Nuestra Historia: De Herencia y Pasión
"¡Ay me muero!" No es solo un nombre, es una expresión que sale del alma cuando algo nos enamora a primera vista. Esa frase me acompaña desde hace 17 años, cuando empecé este camino vendiendo accesorios y ropa. Aunque el marketing decía que no era un nombre "convencional", yo sabía que esa frase me definía a mí y a todas las que, como vos, sienten un flechazo por lo que llevan puesto.
El ADN de mi emprendimiento
Llevo la venta en la sangre. Me considero una vendedora ambulante de alma; desde chica, siempre busqué algo para ofrecer. Pero mi conexión con los zapatos viene de mucho más atrás: soy hija y nieta de zapateros.
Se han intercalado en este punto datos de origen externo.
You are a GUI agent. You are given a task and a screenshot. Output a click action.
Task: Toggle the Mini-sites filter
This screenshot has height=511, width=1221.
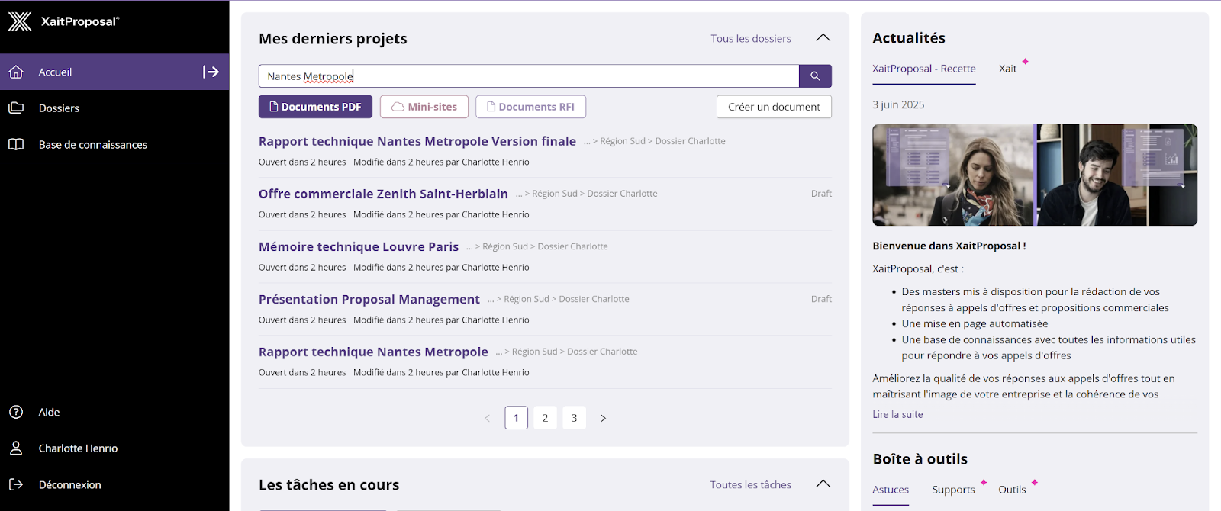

Mientras mi abuelo y mi papá se encargaban del noble arte de arreglarlos, yo descubrí que mi misión era llevar ese amor por el calzado a cada una de ustedes. Hoy, elijo cada modelo pensando en esa tradición, pero con la mirada puesta en la mujer actual.
Quiénes hacemos "Ay me muero"
Si bien estoy detrás de casi cada detalle, este sueño no camina solo:
Melina: Es el motor detrás de cada envío, cuidando que tus paquetes lleguen impecables y a tiempo.
Nuestros proveedores: Aliados fundamentales que nos permiten ofrecerte calidad y diseño en cada temporada.
Soy Claudia, y mi objetivo es que cada vez que abras una de nuestras cajas, vos también digas: ¡Ay, me muero!